Baptized into the Catholic Church just two days after his birth, Foucauld was orphaned at the age of six along with is younger sister and raised by his paternal grandfather. Known for his sharp mind, Foucauld lost his childhood faith as he grew, but continued to respect the Church.
He eventually enrolled at the Saint-Cyr Military Academy and opted to join the calvary. His grandfather had died shortly prior, leaving his entire inheritance to Foucauld, who quickly became something of a party animal.
However, during an 1880 assignment to Algeria, his perspective began to shift after having his first real contact with both Muslims and poverty. It wasn’t until a trip to Morocco in 1883, after he resigned from the army, that Foucauld began to contemplate his faith again after seeing the way Muslims lived out their own faith in the African nation.
Upon his return to France, Foucauld’s interest in Catholicism deepened, and with the guidance of a priest by the name of Father Huvelin, he returned to the Catholic faith, entering the Cistercian Trappist order in 1890.

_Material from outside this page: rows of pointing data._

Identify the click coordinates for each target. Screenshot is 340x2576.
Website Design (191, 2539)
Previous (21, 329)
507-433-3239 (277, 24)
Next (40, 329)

He was then sent to Syria, where his search for a more radical idea of poverty and penance eventually prompted him to leave the Trappists to become a hermit, which he did in 1887. He lived in Nazareth, where he wrote some of his most prominent and celebrated meditations.
Foucauld was ordained a priest a few years later, in Viviers, France in 1901. He then settled in the Algerian Sahara with the goal of founding a new congregation, but no new members came out to join him. Instead, he befriended the local Berbers community – an indigenous ethnic group with ties to north and west Africa – and committed to studying their language and texts so he could better evangelize.
He was killed in his hermitage in 1916 by a group of bandits attempting to steal from him, and was quickly referred to as a “universal martyr.” His hidden yet hospitable spirituality have since become an inspiration for several religious congregations, associations and institutes.
Beatified in November 2005 by St. John Paul II, Foucauld will now be formally made a saint. The date for his canonization, which will likely take place in Rome along with several other candidates, has not yet been announced.